Maya Rios had never feared an enemy like she feared Mantis.

Not because Mantis was stronger — Maya had faced stronger.

Not because Mantis was faster — Maya had chased faster.

Not because Mantis was unpredictable — Maya herself was unpredictable.

No.

She feared Mantis because the woman didn't just aim to kill.

She aimed to take things.

Take advantages.

Take weaknesses.

Take lives.

Take people.

And tonight, for the first time, Maya watched someone look at Jack — her rookie, her responsibility — with the same hunger a predator reserves for prey that has already bled.

The image burned in her mind long after the alarms fell silent.

Mantis's glowing eyes.

Her mocking bow.

Her knife hovering inches from Maya's throat.

Her voice echoing like poison.

"I only came to see him."

Maya replayed the moment over and over as she walked Jack and Rafael through the secured tactical corridor toward the debriefing room.
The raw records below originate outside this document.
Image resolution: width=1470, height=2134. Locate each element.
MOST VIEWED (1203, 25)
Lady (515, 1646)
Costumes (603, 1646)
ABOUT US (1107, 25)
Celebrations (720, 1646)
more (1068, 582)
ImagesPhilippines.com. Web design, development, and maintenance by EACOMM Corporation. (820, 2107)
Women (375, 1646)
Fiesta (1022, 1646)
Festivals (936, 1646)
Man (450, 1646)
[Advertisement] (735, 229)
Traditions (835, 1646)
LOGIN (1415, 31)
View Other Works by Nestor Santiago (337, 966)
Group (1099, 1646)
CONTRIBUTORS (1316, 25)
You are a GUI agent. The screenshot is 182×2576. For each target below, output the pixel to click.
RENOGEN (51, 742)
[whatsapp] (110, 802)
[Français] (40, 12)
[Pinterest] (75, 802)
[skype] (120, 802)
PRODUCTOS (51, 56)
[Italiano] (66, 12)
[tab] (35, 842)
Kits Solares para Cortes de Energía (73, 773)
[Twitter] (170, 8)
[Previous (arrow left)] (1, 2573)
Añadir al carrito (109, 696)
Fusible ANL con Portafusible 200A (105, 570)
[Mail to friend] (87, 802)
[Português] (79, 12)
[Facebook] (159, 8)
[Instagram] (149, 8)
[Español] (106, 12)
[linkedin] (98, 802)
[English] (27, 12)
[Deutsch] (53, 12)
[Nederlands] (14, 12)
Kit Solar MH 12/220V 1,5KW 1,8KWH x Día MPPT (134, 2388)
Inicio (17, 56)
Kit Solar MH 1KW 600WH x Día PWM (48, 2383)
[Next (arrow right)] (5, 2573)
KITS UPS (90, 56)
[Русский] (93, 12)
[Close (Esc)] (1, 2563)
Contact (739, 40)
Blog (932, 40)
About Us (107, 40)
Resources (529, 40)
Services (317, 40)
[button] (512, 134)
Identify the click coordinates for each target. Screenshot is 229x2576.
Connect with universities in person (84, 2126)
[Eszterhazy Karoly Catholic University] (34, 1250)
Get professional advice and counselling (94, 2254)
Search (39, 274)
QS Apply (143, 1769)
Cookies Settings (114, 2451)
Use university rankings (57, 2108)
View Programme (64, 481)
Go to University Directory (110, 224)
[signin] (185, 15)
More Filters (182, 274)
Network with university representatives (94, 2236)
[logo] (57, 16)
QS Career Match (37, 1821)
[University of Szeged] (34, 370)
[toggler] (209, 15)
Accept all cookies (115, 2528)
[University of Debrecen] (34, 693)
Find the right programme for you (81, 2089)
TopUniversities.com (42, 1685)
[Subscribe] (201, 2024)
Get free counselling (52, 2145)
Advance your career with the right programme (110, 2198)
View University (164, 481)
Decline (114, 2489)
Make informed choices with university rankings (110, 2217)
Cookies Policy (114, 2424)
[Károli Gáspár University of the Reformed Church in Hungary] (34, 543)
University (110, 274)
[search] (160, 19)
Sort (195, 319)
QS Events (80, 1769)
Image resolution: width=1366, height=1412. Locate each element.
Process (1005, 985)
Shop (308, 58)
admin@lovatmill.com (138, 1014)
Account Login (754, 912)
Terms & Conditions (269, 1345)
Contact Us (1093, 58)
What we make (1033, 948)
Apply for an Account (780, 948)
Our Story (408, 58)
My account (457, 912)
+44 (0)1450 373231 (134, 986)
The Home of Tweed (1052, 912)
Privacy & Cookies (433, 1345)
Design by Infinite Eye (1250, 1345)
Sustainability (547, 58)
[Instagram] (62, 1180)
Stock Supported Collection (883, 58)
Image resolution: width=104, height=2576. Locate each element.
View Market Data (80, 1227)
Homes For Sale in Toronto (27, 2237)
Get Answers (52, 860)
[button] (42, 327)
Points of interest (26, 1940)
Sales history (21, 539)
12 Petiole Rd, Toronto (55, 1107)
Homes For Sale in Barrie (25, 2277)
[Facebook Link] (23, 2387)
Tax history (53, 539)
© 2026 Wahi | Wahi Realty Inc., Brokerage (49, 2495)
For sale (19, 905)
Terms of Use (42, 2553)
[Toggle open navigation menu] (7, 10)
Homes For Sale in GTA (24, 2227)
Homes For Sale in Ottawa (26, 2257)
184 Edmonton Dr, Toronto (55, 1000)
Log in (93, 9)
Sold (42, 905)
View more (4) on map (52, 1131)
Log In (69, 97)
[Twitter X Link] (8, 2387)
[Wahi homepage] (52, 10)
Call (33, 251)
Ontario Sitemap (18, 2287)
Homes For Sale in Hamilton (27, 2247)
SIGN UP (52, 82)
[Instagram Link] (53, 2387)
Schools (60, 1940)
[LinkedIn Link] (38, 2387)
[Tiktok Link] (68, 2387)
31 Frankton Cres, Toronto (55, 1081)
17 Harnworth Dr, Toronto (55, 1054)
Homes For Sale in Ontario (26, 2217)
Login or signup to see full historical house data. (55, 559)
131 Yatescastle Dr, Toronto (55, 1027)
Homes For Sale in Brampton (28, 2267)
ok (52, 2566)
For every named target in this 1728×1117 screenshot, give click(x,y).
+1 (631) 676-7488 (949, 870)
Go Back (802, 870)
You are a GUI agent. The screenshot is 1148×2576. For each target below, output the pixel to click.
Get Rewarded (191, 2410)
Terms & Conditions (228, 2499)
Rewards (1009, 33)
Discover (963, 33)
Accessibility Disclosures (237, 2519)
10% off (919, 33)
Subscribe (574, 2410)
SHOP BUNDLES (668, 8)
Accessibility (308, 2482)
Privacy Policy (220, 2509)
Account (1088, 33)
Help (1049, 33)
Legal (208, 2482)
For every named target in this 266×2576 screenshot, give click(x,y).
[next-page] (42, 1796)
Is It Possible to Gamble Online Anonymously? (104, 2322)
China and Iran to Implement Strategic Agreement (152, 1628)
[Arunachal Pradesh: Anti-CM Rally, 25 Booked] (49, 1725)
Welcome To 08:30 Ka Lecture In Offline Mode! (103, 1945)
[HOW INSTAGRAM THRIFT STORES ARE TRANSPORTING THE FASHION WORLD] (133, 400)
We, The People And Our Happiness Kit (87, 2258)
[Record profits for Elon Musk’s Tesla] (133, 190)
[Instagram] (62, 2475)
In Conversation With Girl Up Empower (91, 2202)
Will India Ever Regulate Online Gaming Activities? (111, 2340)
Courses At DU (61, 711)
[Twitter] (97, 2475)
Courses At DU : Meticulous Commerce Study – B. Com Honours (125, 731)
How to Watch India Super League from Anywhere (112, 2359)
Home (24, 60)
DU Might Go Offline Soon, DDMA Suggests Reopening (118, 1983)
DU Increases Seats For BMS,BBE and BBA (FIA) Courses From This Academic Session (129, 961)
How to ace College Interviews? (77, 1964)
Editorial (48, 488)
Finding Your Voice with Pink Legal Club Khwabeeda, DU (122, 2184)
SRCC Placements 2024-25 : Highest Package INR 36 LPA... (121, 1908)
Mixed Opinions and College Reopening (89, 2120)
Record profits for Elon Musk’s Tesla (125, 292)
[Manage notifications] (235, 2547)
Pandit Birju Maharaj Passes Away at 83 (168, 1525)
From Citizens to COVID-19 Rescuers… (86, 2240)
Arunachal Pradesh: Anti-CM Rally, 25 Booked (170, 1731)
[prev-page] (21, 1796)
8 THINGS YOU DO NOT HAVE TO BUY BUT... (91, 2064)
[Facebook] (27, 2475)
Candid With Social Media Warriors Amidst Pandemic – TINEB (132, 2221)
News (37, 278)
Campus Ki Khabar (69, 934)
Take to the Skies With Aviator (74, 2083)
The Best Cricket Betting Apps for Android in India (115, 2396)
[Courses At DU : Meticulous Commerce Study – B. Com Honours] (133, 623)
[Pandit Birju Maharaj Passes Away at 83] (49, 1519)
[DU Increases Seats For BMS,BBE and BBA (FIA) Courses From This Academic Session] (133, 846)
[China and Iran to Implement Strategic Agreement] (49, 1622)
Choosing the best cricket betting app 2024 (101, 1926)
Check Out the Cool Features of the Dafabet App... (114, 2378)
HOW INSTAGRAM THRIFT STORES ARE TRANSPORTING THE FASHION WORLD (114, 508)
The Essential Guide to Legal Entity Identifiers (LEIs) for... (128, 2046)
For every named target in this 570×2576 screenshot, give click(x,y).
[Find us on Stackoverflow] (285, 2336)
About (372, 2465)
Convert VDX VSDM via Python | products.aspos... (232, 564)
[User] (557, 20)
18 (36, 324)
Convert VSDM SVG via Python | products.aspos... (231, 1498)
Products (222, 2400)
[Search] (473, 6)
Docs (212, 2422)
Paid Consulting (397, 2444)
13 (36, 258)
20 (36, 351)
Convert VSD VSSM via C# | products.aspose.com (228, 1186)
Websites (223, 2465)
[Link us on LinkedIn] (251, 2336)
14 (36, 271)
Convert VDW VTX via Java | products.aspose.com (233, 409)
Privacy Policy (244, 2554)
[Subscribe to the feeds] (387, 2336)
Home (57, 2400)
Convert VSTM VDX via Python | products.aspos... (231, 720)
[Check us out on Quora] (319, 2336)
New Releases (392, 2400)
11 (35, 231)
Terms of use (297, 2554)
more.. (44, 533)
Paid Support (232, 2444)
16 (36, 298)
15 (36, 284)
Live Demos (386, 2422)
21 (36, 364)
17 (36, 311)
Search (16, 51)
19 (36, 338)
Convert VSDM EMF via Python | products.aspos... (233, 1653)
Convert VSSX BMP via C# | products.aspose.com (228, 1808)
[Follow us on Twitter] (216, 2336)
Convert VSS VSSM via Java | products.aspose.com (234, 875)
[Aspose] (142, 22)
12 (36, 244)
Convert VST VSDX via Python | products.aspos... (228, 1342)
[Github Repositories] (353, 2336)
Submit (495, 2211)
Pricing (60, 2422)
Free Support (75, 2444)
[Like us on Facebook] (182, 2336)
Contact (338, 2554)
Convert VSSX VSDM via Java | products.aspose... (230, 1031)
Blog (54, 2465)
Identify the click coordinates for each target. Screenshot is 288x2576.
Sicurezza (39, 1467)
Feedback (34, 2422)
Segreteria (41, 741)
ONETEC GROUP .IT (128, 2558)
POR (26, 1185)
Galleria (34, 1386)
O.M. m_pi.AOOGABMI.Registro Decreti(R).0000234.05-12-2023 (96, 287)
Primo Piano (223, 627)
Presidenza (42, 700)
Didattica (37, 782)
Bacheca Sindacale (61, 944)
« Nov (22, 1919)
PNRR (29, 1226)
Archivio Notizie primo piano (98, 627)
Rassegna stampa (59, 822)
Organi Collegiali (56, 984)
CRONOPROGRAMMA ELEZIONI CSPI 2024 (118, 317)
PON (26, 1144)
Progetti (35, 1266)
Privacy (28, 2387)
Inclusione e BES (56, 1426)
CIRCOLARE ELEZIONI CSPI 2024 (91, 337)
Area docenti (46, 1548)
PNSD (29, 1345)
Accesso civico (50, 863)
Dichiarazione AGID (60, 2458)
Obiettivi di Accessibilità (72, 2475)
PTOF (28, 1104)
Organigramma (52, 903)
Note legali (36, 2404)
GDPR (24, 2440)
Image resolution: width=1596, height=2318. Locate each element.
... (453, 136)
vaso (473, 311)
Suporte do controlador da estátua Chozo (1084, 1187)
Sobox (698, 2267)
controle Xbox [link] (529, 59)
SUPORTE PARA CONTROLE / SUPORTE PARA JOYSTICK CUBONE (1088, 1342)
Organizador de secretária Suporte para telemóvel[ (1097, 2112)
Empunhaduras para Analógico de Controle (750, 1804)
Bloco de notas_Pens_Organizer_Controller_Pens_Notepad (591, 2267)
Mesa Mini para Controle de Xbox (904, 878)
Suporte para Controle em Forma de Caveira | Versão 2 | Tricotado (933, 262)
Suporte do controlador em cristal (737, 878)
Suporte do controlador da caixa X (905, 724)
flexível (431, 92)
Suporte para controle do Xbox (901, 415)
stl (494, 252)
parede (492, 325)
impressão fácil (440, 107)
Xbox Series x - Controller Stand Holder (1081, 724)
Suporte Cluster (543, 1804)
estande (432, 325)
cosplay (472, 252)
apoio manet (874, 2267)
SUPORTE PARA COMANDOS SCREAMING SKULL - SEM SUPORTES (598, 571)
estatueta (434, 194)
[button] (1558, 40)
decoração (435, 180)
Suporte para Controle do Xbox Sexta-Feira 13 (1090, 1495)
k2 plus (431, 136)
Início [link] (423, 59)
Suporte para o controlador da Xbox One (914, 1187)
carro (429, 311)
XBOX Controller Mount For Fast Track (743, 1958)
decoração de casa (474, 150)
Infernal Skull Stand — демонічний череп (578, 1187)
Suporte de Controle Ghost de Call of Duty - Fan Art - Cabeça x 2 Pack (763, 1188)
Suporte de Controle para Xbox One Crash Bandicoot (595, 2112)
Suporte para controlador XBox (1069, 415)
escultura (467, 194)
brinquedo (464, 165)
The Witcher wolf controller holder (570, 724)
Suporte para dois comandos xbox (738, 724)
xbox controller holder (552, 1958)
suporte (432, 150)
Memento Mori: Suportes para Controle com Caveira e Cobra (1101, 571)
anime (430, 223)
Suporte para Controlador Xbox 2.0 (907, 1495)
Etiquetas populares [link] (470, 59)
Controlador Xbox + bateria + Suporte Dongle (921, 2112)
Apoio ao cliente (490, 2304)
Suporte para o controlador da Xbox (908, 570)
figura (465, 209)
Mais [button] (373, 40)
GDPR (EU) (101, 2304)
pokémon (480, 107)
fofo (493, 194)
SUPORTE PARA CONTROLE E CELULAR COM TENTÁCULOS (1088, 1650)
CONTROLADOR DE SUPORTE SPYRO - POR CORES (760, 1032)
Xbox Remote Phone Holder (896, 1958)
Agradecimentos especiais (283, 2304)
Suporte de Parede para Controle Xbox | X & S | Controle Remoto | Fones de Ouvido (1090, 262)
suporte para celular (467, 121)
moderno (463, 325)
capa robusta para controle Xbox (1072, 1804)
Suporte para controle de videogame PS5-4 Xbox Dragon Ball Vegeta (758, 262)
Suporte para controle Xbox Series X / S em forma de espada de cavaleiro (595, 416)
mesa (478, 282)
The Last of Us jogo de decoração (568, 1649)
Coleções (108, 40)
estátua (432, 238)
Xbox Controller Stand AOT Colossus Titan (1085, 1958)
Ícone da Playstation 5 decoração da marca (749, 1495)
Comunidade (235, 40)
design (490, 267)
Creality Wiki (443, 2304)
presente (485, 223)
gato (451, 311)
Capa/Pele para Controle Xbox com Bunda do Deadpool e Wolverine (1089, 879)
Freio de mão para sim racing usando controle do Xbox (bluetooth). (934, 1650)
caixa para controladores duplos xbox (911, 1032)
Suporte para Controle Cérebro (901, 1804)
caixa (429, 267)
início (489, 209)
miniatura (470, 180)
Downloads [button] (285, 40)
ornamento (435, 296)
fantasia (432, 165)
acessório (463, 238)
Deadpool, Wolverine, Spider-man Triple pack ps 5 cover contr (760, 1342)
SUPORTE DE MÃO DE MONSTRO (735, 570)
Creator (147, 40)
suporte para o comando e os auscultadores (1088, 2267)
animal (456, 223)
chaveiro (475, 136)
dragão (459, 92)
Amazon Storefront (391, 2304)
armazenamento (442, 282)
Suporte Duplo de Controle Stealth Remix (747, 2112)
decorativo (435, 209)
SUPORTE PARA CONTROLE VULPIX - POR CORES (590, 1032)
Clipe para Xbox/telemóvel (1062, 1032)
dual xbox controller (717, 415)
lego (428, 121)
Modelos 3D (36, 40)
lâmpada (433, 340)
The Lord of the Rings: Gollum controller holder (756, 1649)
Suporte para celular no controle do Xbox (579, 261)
Jack was quiet — too quiet.

And that terrified her more than Mantis ever could.

The Debrief Room

Director Ward was already waiting inside, armed guards at her back, expression forged from steel.

"Maya. Rafael. Report."

Rafael delivered the facts like bullets from a gun.

"Mantis infiltrated the south corridor. Zero casualties. Zero traps. Zero failed breaches. She came silently and left silently."

Ward's jaw clenched. "Her message?"

"She wanted Jack to see her," Rafael said.

Ward turned to Jack. "Did she touch you?"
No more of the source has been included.